For a six-year-old watching the San Francisco Giants play the New York Yankees in the 1962 World Series, it was important that the National League win the Series since that was the league the St. Louis Cardinals were in.
My first World Series memory was Game 7 of the 1960 World Series. Though I was only 4, I can remember Bill Mazeroski hitting a walk-off home run (though they didn't call them that at the time) off the Yankees' Ralph Terry to give the Pittsburgh Pirates a 10-9 win and the world championship.
For some reason, I don't remember watching the next year when the Yankees beat the Reds.
But the 1962 series, just like in 1960, came down to the seventh inning and once again Ralph Terry was on the mound for the world champions.
The Giants had runners on second and third with two outs in the ninth, one of the Alou brothers, probably Felipe, and Willie Mays, if I recall and future first ballot Hall-of-Famer Willie McCovey was at the plate, one of the most feared sluggers to ever play the game.
When McCovey hit Terry's pitch, a vicious line drive that seemed destined to make Terry the World Series goat for a second time, somehow Yankee second baseman Bobby Richardson caught it and the World Series was over.

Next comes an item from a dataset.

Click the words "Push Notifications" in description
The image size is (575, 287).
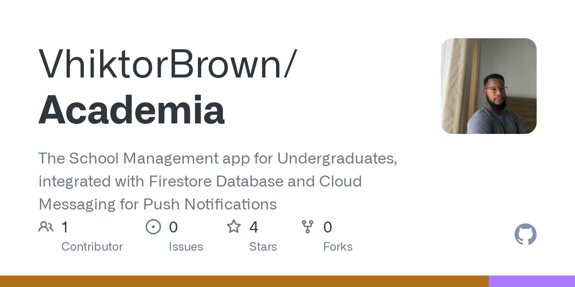coord(210,204)
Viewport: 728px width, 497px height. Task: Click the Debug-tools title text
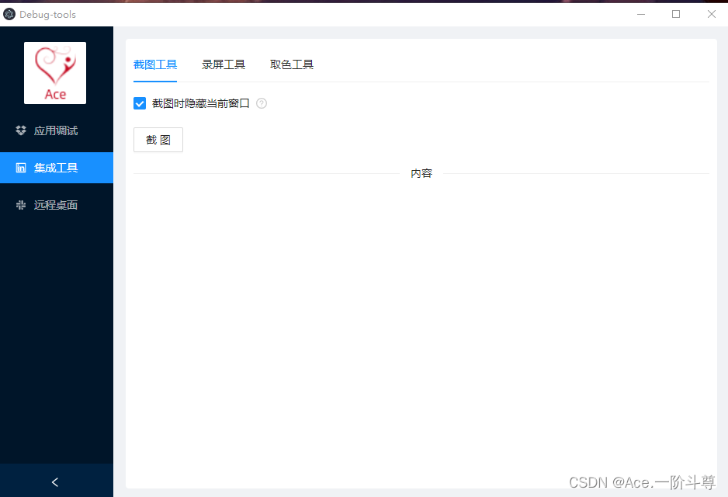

It was on the earliest of many disappointments baseball has brought me over the years, but what a great game and what great memories it leaves us.
That was the first thing I thought about a few minutes ago when I read that Willie McCovey died earlier today at age 80.
He was only in the fourth year of a 22-year major leage career and it was long before people began hitting home runs into McCovey Cove. Sadly, it was also the last time McCovey played in a World Series.